Why Wanting To Stalk Your Ex Doesn't Mean You Haven't Moved On
It's 4:30 pm on a Thursday, and you're kind of bored at work.
Nobody is answering your texts, and you're out of stuff to do in the office, but you still have half an hour to kill before you're free!
Like any good millennial (and/or stay-at-home mom), you turn to social media as a cure for your seemingly insatiable boredom.
You're mindlessly stalking your newsfeed when you see a picture of your ex on vacation in what looks like Mexico. He looks good. You're intrigued. So you give his name a click and start browsing through the rest of his profile.
Does this necessarily mean you're not over him?
I talked to Dr. Niloo Dardashti, a psychologist and relationship expert in New York City, to find out what it means when you feel the impulse to stalk your ex.
According to her, it basically all comes down to two questions you need to ask yourself:
What are your intentions?
Dr. Dardashti warns, "It's important to ask yourself what your intentions are."
It's important to ask yourself what your intentions are.
Before you click on his name written in that bold, blue font, beckoning you to just press on it, ask yourself why you're doing it.
Dr. Dardashti explains that if you're stalking them "because you're genuinely interested in how they're doing and what's going on," it's safe to assume you're over the person in a romantic sense, and it's totally OK to give their profile a little looksy.
On the other had, if you feel an impulsive need for this stalking, it's probably a sign you're not over him, and you should refrain from clicking the forbidden fruit that is his profile as far as you're concerned.
Dr. Dardashti says exactly why you shouldn't: "If you're checking in because you're not over them, most of the time, that becomes sort of an obsessive thing that doesn't have positive outcomes and hinders you from being able to let go."
You're already having a hard time getting over him. Do you really want to set yourself back, like, a million steps by stalking his profile?
How do I feel after I do it?
All right, so you've gone ahead and stalked him.
Now, how do you feel?
Dr. Dardashti asks, "Do you feel the same, worse or better? And if it's better just because they haven't moved on, then that's telling, too. What happens when they do move on?"
On the other hand, if you feel better because you see he's doing well, that's also telling "because it shows that you're genuinely interested in their well-being."
But what if you feel worse?
In an analogy I'm pretty sure we can all relate to, Dr. Dardashti compares stalking your ex to getting drunk. She asks, "Is it like that instant gratification of getting drunk, but then, you feel like shit afterwards?"
If the answer to that question is yes, then "it's something that's starting to control you, and it has a negative impact for you."
How's it a negative impact? Well, it's stopping you from moving on, and according to Dr. Dardashti (and ANYONE with your best interest at heart), "if it's stopping you from moving on, then it's a problem."
If it's stopping you from moving on, then it's a problem.

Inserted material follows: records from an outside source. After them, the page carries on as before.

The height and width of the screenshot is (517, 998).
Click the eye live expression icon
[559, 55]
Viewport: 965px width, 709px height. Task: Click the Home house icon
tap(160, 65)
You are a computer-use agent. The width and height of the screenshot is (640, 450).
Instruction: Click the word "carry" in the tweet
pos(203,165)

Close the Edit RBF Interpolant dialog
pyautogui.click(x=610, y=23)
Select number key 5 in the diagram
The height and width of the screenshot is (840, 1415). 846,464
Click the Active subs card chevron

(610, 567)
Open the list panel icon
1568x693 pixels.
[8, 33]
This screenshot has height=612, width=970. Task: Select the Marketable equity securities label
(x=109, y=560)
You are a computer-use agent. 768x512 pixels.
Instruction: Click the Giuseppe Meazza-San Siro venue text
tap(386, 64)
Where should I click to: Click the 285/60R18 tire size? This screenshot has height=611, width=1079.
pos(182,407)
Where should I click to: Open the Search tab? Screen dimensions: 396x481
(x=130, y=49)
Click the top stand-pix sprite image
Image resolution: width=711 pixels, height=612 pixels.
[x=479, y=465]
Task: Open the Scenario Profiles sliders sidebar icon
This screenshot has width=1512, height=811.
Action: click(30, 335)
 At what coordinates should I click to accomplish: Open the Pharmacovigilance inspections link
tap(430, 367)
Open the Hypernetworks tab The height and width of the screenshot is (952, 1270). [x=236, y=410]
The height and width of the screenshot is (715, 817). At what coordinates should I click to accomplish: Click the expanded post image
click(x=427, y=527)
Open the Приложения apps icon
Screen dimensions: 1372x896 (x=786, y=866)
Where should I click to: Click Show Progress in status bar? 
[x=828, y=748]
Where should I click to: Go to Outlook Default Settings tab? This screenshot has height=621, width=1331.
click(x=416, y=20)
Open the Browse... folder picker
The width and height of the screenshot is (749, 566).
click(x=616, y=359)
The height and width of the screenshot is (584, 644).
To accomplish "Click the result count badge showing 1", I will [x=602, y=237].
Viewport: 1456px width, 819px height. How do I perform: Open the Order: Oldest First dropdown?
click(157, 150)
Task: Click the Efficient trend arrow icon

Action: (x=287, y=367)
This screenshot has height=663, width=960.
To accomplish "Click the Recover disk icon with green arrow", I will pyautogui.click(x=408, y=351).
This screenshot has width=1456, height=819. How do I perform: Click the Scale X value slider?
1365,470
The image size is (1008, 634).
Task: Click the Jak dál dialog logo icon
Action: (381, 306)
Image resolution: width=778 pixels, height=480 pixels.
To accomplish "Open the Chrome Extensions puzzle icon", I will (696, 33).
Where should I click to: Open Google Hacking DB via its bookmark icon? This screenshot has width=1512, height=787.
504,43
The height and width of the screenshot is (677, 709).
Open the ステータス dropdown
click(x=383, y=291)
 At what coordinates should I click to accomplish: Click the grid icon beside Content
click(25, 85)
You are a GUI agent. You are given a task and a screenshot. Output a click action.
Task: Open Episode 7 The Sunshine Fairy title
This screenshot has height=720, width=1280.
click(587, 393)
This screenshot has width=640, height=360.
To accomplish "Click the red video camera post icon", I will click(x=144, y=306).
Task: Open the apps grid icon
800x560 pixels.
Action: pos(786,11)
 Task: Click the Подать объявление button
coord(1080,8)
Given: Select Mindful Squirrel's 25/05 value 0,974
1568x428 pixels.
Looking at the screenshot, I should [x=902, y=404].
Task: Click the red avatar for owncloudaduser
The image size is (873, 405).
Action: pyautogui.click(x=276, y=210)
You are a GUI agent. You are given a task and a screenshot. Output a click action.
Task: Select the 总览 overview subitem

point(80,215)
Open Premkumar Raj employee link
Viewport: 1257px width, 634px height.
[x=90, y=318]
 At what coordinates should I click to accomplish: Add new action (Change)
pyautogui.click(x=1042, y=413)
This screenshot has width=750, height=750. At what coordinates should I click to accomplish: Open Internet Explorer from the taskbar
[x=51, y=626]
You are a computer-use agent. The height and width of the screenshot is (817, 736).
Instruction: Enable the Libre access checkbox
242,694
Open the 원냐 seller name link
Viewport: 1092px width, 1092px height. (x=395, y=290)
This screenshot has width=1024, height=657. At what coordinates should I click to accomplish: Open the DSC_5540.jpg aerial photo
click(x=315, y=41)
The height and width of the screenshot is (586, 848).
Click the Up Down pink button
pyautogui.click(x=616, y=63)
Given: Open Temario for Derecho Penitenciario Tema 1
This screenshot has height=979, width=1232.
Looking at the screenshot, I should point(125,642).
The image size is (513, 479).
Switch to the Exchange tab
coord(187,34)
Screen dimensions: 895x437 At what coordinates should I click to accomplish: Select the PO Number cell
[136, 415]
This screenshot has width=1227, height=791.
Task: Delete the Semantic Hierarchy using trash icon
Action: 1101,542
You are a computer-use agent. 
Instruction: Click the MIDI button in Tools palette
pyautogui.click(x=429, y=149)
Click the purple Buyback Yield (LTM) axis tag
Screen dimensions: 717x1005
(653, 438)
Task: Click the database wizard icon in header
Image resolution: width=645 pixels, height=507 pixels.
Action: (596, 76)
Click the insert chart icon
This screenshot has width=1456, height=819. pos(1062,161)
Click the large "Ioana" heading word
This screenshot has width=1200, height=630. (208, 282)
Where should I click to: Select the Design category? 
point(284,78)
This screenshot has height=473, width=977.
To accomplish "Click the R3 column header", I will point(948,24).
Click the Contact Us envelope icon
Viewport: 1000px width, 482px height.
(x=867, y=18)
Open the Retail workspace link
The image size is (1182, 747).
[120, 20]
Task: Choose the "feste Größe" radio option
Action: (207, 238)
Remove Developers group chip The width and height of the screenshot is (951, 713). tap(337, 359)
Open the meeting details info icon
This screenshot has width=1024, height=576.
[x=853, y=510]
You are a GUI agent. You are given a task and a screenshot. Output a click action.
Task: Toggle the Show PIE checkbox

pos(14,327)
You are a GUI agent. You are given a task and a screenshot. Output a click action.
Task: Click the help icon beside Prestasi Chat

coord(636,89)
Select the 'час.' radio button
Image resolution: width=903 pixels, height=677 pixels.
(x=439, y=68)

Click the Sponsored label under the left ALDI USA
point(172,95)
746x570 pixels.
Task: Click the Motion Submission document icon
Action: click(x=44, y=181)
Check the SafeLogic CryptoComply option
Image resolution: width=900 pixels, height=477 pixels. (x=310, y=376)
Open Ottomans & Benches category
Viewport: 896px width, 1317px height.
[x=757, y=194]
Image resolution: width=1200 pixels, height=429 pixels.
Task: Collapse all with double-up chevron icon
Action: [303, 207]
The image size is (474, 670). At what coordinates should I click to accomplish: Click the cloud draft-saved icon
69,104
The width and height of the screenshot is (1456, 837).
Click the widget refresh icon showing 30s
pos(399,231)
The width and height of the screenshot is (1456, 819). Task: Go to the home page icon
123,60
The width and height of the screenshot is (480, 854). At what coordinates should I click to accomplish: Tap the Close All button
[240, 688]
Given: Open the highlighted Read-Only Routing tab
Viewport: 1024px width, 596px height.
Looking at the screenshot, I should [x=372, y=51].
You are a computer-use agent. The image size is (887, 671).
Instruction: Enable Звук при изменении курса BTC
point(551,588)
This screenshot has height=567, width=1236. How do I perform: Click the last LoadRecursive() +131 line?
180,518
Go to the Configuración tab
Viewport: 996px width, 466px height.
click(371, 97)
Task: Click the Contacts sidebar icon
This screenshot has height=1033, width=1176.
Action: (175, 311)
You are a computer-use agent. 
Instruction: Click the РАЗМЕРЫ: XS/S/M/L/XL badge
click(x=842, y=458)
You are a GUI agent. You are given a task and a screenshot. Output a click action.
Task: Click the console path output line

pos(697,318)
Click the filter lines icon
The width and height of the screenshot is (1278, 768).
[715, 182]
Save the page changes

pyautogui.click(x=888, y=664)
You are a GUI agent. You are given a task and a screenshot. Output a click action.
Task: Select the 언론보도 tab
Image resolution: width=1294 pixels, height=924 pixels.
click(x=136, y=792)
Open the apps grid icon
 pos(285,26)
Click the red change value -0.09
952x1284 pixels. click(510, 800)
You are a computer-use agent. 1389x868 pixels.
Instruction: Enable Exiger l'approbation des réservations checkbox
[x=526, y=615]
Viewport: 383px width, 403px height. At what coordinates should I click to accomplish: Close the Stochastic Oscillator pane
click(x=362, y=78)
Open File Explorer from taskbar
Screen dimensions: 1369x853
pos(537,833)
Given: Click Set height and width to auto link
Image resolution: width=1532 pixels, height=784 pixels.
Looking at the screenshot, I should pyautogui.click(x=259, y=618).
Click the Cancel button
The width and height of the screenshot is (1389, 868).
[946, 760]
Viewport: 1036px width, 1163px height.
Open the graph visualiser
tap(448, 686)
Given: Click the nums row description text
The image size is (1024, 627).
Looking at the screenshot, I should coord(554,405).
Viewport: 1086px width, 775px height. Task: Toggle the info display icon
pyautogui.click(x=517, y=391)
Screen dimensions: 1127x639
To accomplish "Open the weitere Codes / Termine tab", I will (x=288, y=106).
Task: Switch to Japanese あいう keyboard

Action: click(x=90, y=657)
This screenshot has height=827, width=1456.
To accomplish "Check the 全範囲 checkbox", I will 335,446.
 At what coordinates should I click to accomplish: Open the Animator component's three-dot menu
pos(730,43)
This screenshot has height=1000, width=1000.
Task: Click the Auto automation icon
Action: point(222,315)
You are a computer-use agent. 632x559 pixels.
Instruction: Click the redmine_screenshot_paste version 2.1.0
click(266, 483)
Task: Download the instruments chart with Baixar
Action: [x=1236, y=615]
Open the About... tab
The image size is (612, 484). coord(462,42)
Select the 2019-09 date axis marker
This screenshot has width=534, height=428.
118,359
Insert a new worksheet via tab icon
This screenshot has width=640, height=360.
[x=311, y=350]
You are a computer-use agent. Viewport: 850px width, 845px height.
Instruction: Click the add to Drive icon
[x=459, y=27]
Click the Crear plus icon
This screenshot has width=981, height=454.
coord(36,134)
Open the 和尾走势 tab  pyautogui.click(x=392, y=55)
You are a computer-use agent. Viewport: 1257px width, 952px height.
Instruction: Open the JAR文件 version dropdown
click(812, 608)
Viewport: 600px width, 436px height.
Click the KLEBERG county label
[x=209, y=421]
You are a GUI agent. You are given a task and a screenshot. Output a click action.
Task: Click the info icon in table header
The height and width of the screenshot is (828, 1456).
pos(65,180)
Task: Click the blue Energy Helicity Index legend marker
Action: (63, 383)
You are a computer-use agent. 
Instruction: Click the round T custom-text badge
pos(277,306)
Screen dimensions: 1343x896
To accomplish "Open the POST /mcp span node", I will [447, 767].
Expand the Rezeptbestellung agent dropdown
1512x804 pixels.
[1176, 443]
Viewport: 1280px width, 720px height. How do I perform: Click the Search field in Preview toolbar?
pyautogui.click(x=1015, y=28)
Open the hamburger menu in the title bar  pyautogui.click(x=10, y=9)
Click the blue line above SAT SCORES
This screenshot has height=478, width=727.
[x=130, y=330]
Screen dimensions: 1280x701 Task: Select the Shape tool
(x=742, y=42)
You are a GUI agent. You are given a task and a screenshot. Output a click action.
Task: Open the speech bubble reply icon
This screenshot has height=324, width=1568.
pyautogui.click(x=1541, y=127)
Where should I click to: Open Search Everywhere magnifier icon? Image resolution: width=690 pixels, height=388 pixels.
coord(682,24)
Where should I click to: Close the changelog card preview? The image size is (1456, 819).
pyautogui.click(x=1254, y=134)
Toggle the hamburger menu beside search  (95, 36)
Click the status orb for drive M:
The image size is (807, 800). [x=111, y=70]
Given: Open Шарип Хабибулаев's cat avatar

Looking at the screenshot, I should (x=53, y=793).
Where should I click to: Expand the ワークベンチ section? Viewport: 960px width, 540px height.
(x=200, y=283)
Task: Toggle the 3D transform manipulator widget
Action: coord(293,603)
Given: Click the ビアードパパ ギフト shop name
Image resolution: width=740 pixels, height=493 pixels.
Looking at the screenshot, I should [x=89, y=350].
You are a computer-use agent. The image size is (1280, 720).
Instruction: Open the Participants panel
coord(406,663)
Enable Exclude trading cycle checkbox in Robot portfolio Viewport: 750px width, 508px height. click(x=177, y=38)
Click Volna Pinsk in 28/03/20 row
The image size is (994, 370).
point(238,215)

If it turns out your stalking is toxic, is it OK to delete your ex?
The short answer? Yes.
Dr. Dardashti expands on her answer, saying, "In those cases, it would probably be better to delete them so that you're not reinforcing the difficulty in letting go."
Trust me, I KNOW why you don't really want to. Beyond letting go of the luxury of being able to stalk him whenever you want, you're showing him that you're not over it. And sometimes, that feels embarrassing.
But, you know what I say? WHO CARES what he thinks? You're broken up anyway. Time to move on, no matter what that takes.